===== Data section

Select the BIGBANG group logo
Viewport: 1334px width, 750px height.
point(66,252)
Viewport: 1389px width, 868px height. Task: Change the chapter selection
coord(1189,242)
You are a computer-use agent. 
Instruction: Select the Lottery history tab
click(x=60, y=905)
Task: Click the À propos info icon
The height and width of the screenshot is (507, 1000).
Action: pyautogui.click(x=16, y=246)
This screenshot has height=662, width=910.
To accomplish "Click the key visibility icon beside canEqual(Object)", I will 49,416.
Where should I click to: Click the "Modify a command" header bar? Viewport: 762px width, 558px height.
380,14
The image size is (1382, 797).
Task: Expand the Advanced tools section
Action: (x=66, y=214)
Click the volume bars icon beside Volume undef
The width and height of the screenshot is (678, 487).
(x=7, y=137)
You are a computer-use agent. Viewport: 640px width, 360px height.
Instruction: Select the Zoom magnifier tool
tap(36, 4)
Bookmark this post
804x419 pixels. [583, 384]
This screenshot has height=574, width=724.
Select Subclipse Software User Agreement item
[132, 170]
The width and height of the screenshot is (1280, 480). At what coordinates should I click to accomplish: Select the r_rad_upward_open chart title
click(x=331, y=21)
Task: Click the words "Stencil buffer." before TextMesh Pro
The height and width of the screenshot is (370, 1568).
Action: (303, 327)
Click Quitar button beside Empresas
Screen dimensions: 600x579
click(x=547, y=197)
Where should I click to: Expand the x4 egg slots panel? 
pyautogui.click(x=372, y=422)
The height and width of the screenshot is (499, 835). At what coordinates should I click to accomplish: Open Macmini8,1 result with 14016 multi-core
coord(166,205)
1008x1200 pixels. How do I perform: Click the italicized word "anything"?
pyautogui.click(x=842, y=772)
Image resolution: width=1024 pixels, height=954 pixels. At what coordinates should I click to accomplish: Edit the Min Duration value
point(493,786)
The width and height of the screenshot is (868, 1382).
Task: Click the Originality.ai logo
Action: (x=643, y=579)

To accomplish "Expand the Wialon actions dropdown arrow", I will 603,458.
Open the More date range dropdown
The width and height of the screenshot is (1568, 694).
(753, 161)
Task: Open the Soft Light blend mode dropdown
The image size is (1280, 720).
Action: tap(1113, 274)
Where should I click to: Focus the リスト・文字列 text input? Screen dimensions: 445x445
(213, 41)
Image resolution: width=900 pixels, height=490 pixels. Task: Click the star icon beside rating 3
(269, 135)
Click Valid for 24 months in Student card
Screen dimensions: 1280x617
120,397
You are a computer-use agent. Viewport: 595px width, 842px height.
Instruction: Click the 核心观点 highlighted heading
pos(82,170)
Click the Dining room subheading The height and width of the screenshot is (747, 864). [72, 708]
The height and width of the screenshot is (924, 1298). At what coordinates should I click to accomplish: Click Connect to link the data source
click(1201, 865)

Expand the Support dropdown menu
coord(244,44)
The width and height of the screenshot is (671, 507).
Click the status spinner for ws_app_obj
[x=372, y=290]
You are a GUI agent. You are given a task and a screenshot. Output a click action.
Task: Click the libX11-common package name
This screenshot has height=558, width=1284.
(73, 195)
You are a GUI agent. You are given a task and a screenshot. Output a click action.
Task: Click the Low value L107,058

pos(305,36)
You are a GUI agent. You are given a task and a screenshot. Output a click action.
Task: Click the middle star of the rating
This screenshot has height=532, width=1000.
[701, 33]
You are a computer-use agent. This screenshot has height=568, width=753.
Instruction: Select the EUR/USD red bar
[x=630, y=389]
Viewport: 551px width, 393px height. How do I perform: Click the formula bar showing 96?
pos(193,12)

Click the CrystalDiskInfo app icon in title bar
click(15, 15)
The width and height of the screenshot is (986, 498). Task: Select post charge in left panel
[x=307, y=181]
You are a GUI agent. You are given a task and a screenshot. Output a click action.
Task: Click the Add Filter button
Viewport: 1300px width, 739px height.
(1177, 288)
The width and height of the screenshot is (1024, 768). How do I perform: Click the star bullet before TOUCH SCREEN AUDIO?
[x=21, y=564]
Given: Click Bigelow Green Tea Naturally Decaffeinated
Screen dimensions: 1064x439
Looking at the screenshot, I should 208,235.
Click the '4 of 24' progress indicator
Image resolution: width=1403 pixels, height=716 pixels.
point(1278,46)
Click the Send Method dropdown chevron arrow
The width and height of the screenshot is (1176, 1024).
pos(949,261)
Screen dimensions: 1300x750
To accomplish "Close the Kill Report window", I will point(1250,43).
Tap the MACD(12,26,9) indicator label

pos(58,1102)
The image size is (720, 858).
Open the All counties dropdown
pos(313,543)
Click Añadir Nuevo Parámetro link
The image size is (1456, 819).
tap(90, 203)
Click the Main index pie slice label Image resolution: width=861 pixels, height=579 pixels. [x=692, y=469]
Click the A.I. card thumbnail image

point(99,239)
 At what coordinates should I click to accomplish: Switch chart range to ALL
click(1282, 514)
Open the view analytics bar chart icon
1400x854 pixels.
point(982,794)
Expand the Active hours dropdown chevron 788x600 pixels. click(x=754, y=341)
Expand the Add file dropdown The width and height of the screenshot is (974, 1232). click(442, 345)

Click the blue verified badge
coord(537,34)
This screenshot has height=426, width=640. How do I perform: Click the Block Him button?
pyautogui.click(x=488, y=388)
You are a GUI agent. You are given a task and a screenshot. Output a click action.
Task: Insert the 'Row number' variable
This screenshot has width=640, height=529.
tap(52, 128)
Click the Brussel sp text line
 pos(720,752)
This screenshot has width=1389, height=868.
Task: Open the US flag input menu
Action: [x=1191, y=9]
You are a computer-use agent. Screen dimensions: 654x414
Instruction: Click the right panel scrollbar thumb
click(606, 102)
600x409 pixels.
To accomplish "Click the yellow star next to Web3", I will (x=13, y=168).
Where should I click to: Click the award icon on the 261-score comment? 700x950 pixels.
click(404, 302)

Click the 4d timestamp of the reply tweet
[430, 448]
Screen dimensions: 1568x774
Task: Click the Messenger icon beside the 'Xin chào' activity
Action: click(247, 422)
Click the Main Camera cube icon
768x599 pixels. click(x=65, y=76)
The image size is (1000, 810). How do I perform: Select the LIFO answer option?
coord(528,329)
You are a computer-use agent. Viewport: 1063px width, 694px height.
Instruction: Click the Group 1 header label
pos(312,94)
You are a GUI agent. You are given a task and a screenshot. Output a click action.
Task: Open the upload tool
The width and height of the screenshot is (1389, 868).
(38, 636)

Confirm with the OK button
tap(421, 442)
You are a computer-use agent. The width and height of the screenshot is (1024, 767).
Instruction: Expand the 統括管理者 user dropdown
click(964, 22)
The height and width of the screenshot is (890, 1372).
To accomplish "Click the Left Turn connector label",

==========

What you have to do =
Repeat every line of the data, exactly and in full.

Solution for this task =
Select the BIGBANG group logo
Viewport: 1334px width, 750px height.
point(66,252)
Viewport: 1389px width, 868px height. Task: Change the chapter selection
coord(1189,242)
You are a computer-use agent. 
Instruction: Select the Lottery history tab
click(x=60, y=905)
Task: Click the À propos info icon
The height and width of the screenshot is (507, 1000).
Action: pyautogui.click(x=16, y=246)
This screenshot has height=662, width=910.
To accomplish "Click the key visibility icon beside canEqual(Object)", I will 49,416.
Where should I click to: Click the "Modify a command" header bar? Viewport: 762px width, 558px height.
380,14
The image size is (1382, 797).
Task: Expand the Advanced tools section
Action: (x=66, y=214)
Click the volume bars icon beside Volume undef
The width and height of the screenshot is (678, 487).
(x=7, y=137)
You are a computer-use agent. Viewport: 640px width, 360px height.
Instruction: Select the Zoom magnifier tool
tap(36, 4)
Bookmark this post
804x419 pixels. [583, 384]
This screenshot has height=574, width=724.
Select Subclipse Software User Agreement item
[132, 170]
The width and height of the screenshot is (1280, 480). At what coordinates should I click to accomplish: Select the r_rad_upward_open chart title
click(x=331, y=21)
Task: Click the words "Stencil buffer." before TextMesh Pro
The height and width of the screenshot is (370, 1568).
Action: (303, 327)
Click Quitar button beside Empresas
Screen dimensions: 600x579
click(x=547, y=197)
Where should I click to: Expand the x4 egg slots panel? 
pyautogui.click(x=372, y=422)
The height and width of the screenshot is (499, 835). At what coordinates should I click to accomplish: Open Macmini8,1 result with 14016 multi-core
coord(166,205)
1008x1200 pixels. How do I perform: Click the italicized word "anything"?
pyautogui.click(x=842, y=772)
Image resolution: width=1024 pixels, height=954 pixels. At what coordinates should I click to accomplish: Edit the Min Duration value
point(493,786)
The width and height of the screenshot is (868, 1382).
Task: Click the Originality.ai logo
Action: (x=643, y=579)

To accomplish "Expand the Wialon actions dropdown arrow", I will 603,458.
Open the More date range dropdown
The width and height of the screenshot is (1568, 694).
(753, 161)
Task: Open the Soft Light blend mode dropdown
The image size is (1280, 720).
Action: tap(1113, 274)
Where should I click to: Focus the リスト・文字列 text input? Screen dimensions: 445x445
(213, 41)
Image resolution: width=900 pixels, height=490 pixels. Task: Click the star icon beside rating 3
(269, 135)
Click Valid for 24 months in Student card
Screen dimensions: 1280x617
120,397
You are a computer-use agent. Viewport: 595px width, 842px height.
Instruction: Click the 核心观点 highlighted heading
pos(82,170)
Click the Dining room subheading The height and width of the screenshot is (747, 864). [72, 708]
The height and width of the screenshot is (924, 1298). At what coordinates should I click to accomplish: Click Connect to link the data source
click(1201, 865)

Expand the Support dropdown menu
coord(244,44)
The width and height of the screenshot is (671, 507).
Click the status spinner for ws_app_obj
[x=372, y=290]
You are a GUI agent. You are given a task and a screenshot. Output a click action.
Task: Click the libX11-common package name
This screenshot has height=558, width=1284.
(73, 195)
You are a GUI agent. You are given a task and a screenshot. Output a click action.
Task: Click the Low value L107,058

pos(305,36)
You are a GUI agent. You are given a task and a screenshot. Output a click action.
Task: Click the middle star of the rating
This screenshot has height=532, width=1000.
[701, 33]
You are a computer-use agent. This screenshot has height=568, width=753.
Instruction: Select the EUR/USD red bar
[x=630, y=389]
Viewport: 551px width, 393px height. How do I perform: Click the formula bar showing 96?
pos(193,12)

Click the CrystalDiskInfo app icon in title bar
click(15, 15)
The width and height of the screenshot is (986, 498). Task: Select post charge in left panel
[x=307, y=181]
You are a GUI agent. You are given a task and a screenshot. Output a click action.
Task: Click the Add Filter button
Viewport: 1300px width, 739px height.
(1177, 288)
The width and height of the screenshot is (1024, 768). How do I perform: Click the star bullet before TOUCH SCREEN AUDIO?
[x=21, y=564]
Given: Click Bigelow Green Tea Naturally Decaffeinated
Screen dimensions: 1064x439
Looking at the screenshot, I should 208,235.
Click the '4 of 24' progress indicator
Image resolution: width=1403 pixels, height=716 pixels.
point(1278,46)
Click the Send Method dropdown chevron arrow
The width and height of the screenshot is (1176, 1024).
pos(949,261)
Screen dimensions: 1300x750
To accomplish "Close the Kill Report window", I will point(1250,43).
Tap the MACD(12,26,9) indicator label

pos(58,1102)
The image size is (720, 858).
Open the All counties dropdown
pos(313,543)
Click Añadir Nuevo Parámetro link
The image size is (1456, 819).
tap(90, 203)
Click the Main index pie slice label Image resolution: width=861 pixels, height=579 pixels. [x=692, y=469]
Click the A.I. card thumbnail image

point(99,239)
 At what coordinates should I click to accomplish: Switch chart range to ALL
click(1282, 514)
Open the view analytics bar chart icon
1400x854 pixels.
point(982,794)
Expand the Active hours dropdown chevron 788x600 pixels. click(x=754, y=341)
Expand the Add file dropdown The width and height of the screenshot is (974, 1232). click(442, 345)

Click the blue verified badge
coord(537,34)
This screenshot has height=426, width=640. How do I perform: Click the Block Him button?
pyautogui.click(x=488, y=388)
You are a GUI agent. You are given a task and a screenshot. Output a click action.
Task: Insert the 'Row number' variable
This screenshot has width=640, height=529.
tap(52, 128)
Click the Brussel sp text line
 pos(720,752)
This screenshot has width=1389, height=868.
Task: Open the US flag input menu
Action: [x=1191, y=9]
You are a computer-use agent. Screen dimensions: 654x414
Instruction: Click the right panel scrollbar thumb
click(606, 102)
600x409 pixels.
To accomplish "Click the yellow star next to Web3", I will (x=13, y=168).
Where should I click to: Click the award icon on the 261-score comment? 700x950 pixels.
click(404, 302)

Click the 4d timestamp of the reply tweet
[430, 448]
Screen dimensions: 1568x774
Task: Click the Messenger icon beside the 'Xin chào' activity
Action: click(247, 422)
Click the Main Camera cube icon
768x599 pixels. click(x=65, y=76)
The image size is (1000, 810). How do I perform: Select the LIFO answer option?
coord(528,329)
You are a computer-use agent. Viewport: 1063px width, 694px height.
Instruction: Click the Group 1 header label
pos(312,94)
You are a GUI agent. You are given a task and a screenshot. Output a click action.
Task: Open the upload tool
The width and height of the screenshot is (1389, 868).
(38, 636)

Confirm with the OK button
tap(421, 442)
You are a computer-use agent. The width and height of the screenshot is (1024, 767).
Instruction: Expand the 統括管理者 user dropdown
click(964, 22)
The height and width of the screenshot is (890, 1372).
To accomplish "Click the Left Turn connector label",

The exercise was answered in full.